Toplumumuzun ilginç bir yönü var. Politikacılar iyi bilir. Televizyon gibi genel kitleye hitap eden meslek sahipleri de öyle.
Bazen bir konuya çok ilgi gösterir, bazen ise kendi içine döner. Gündemi bir anda değişir. Sıkılabilir. Ama sıkıldığını belli etmez.
Geçmiş zaman, Show Tv büyük maddi sıkıntı çekiyor. Patronun bankalarına el koyulmuş, büyük şirketlerinde sıkıntılar var. Yani para yok. Her şeyden tasarruf ediliyor. Doğru düzgün dizi bile çekilemiyor. Maliyeti düşük yapımlara yöneliniyor mecburen. “Ama kul sıkışmayınca Hızır yetişmezmiş” lafında olduğu gibi o zor günlerde “Kaynana Semra” diye bir fenomen çıkıyor ortalığa. İçimizden biri. Belki annemize benziyor belki teyzemize. Ama bizim gibi işte. Yabancıların “big brother” yarışmalarının bir versiyonu. Şimdiki ortalığı yıkan evlilik programlarının da atası.

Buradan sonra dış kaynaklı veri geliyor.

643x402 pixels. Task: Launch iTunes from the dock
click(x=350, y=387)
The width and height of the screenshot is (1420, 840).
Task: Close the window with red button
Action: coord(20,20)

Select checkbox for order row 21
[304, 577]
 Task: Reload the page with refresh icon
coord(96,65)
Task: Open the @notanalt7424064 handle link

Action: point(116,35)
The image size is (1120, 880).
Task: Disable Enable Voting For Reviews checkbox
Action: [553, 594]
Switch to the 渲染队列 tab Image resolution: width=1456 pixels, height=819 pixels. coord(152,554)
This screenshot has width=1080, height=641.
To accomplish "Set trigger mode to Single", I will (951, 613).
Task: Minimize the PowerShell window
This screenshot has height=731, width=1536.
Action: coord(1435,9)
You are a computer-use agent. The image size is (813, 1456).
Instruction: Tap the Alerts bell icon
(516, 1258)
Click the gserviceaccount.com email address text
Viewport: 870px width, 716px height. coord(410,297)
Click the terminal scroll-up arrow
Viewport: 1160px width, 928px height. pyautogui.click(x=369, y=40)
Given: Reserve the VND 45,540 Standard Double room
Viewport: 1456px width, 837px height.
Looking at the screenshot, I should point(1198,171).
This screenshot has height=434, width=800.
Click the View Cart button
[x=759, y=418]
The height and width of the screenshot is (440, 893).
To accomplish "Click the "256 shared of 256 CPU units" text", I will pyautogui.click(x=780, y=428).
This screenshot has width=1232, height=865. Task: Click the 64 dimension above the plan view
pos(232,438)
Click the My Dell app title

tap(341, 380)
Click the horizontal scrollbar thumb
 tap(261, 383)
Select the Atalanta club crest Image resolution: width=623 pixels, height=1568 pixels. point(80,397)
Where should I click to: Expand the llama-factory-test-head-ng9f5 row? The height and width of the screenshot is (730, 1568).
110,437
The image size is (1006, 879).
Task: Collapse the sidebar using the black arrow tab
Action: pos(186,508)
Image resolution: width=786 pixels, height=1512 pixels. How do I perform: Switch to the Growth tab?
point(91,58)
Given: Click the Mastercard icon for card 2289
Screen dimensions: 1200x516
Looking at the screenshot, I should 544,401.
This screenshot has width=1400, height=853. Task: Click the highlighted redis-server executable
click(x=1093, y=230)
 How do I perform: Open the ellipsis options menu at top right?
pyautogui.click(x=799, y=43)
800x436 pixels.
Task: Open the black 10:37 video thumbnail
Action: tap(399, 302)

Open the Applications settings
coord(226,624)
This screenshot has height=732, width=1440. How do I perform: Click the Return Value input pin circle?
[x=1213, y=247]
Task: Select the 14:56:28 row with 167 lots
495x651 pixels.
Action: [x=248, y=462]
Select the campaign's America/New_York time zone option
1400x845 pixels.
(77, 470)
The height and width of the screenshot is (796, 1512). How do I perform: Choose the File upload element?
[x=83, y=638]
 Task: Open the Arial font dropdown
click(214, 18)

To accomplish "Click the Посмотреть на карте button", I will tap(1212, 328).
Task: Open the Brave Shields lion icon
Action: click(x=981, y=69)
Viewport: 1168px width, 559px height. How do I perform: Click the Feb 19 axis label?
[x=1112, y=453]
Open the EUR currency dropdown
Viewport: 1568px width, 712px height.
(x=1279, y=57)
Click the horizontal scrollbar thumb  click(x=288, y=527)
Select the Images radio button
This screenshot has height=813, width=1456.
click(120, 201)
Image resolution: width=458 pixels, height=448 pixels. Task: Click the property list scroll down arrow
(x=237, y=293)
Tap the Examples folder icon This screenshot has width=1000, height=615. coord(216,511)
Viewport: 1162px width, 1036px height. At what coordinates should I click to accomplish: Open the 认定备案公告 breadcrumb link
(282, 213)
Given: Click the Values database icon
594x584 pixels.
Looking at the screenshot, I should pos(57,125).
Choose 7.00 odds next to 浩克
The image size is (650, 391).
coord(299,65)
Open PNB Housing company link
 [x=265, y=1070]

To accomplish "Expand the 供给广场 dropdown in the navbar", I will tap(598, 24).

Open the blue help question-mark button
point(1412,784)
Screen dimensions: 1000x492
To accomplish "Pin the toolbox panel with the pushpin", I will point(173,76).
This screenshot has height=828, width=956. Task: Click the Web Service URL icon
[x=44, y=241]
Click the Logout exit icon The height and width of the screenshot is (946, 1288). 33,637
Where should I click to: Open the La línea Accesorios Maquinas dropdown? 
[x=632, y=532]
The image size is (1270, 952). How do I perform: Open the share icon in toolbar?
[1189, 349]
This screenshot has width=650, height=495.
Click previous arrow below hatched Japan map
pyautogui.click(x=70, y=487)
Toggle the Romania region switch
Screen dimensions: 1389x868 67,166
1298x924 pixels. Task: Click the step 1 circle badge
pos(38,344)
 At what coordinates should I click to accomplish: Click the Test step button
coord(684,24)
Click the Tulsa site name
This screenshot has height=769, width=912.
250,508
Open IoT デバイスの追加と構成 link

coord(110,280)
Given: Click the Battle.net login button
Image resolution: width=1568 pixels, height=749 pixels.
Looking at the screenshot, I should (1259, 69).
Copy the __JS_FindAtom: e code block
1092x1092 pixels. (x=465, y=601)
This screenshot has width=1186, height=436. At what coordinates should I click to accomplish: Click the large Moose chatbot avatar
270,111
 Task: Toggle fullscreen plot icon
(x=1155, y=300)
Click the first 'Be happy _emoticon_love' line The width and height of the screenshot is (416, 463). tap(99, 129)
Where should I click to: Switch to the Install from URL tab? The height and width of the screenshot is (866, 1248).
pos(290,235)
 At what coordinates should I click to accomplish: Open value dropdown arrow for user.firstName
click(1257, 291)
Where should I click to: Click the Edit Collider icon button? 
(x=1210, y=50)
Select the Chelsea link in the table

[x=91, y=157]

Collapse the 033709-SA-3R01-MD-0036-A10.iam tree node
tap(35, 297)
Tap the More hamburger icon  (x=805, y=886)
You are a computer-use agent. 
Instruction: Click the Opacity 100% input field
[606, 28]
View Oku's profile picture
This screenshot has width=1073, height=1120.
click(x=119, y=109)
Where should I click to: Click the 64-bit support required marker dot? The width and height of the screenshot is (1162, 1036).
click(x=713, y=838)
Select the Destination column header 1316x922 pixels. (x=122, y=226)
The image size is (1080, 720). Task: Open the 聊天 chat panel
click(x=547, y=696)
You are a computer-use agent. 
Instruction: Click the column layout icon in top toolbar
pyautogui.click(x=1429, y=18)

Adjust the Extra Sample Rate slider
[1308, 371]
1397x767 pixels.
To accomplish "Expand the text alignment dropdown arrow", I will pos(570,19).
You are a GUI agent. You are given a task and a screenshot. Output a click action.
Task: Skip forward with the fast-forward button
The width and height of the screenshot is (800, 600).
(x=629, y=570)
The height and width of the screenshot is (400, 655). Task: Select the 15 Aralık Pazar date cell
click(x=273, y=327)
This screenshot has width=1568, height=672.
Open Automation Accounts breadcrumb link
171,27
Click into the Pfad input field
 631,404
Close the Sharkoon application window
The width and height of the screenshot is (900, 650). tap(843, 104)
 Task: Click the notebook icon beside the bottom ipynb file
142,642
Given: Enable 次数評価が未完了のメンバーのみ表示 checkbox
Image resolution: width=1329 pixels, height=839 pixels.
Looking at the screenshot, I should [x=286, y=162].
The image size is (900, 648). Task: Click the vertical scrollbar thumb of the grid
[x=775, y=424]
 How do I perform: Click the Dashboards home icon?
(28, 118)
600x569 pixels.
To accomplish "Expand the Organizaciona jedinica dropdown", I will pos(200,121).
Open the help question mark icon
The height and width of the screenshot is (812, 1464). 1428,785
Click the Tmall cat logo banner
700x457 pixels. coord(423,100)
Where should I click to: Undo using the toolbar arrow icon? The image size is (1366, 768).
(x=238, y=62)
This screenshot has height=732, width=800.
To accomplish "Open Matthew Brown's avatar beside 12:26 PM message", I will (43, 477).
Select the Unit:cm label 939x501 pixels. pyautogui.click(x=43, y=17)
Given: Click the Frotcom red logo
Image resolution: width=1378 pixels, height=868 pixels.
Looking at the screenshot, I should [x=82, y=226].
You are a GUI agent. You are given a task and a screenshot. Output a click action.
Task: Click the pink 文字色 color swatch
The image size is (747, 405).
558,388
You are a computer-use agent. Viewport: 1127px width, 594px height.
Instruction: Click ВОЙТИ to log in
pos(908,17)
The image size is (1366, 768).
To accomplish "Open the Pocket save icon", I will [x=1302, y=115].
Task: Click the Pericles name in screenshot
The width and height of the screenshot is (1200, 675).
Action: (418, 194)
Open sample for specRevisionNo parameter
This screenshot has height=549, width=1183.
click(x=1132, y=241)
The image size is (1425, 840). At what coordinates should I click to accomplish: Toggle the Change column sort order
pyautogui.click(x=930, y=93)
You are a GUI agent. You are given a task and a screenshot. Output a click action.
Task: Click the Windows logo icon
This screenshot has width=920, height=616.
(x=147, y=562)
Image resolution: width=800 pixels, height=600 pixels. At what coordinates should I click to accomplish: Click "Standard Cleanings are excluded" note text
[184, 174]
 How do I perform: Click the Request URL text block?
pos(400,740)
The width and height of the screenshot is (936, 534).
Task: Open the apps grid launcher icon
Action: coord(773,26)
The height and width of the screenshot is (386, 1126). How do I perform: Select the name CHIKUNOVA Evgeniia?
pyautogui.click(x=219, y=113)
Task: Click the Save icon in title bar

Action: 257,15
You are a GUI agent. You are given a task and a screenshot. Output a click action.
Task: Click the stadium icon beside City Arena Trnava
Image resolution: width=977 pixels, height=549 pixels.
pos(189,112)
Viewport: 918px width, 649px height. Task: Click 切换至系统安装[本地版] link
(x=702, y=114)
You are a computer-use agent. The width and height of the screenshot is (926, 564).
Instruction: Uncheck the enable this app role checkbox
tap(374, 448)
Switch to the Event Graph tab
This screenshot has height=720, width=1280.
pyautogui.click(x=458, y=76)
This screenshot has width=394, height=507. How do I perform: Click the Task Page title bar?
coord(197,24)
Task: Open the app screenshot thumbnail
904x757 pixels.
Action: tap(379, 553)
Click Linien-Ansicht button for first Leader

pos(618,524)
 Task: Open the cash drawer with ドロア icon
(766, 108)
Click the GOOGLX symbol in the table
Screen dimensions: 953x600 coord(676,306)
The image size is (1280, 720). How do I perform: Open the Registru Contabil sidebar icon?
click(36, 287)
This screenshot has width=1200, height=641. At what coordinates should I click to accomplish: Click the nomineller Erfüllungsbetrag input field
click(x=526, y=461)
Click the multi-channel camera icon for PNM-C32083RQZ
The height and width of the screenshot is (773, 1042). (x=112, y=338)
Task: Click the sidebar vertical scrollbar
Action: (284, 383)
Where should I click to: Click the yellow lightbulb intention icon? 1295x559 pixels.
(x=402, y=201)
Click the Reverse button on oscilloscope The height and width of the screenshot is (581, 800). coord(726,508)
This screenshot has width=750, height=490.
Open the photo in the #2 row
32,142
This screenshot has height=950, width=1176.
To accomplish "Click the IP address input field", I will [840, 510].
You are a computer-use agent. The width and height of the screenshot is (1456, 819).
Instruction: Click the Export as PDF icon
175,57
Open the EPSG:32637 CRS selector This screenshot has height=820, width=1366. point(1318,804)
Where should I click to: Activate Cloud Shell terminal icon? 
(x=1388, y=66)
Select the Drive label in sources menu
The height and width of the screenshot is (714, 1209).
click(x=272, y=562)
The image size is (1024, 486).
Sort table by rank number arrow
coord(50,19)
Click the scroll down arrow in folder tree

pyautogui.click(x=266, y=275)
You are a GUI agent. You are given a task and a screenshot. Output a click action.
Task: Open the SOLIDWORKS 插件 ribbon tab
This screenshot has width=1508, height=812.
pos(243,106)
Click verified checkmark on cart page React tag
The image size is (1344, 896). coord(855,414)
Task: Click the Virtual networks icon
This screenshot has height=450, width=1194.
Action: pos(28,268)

Çok tutuluyor. Çünkü aşırı marazi. Kavga-gürültü, aşk-meşk ne ararsan var.
Derken seçim günü gelip çatıyor. Eh seçim yayını da yapmak lazım. Ama bütçe yok. Bu durumda “ucuz” iş yapan bir ekip ile anlaşılıyor. Dışarıdan, diğerlerinin yaptığının belkide dörtte bir parasına entegrasyonu sağlayacaklarını söylüyorlar. İnanıyoruz mecburen.
Neyse sandıklar açılıyor, oylar gelmeye başlıyor. Her kanal aşağı yukarı aynı şeyi yapıyor. O güne kadar ortalıkta seçimden başka hiç bir şey konuşulmamış.
Neyse, yayın başladıktan sonra bizim “ucuz” sistem su koyverdi. Gelen rakamlar bir türlü ekrana taşınamıyor. Yazılımın aklı karıştı anlayacağınız. Son darbe Kadıköy seçimlerinde partilerin isimlerinin karşısına aydıkları oy yerine dolar işareti koyulması oldu. “Yahu başka işaret mi kalmadı” diye düşünüyor insan. Ama makine bu. Yapacak bir şey yok. Bir türlü düzeltilemiyor. Sistem çöktü anlayacağınız.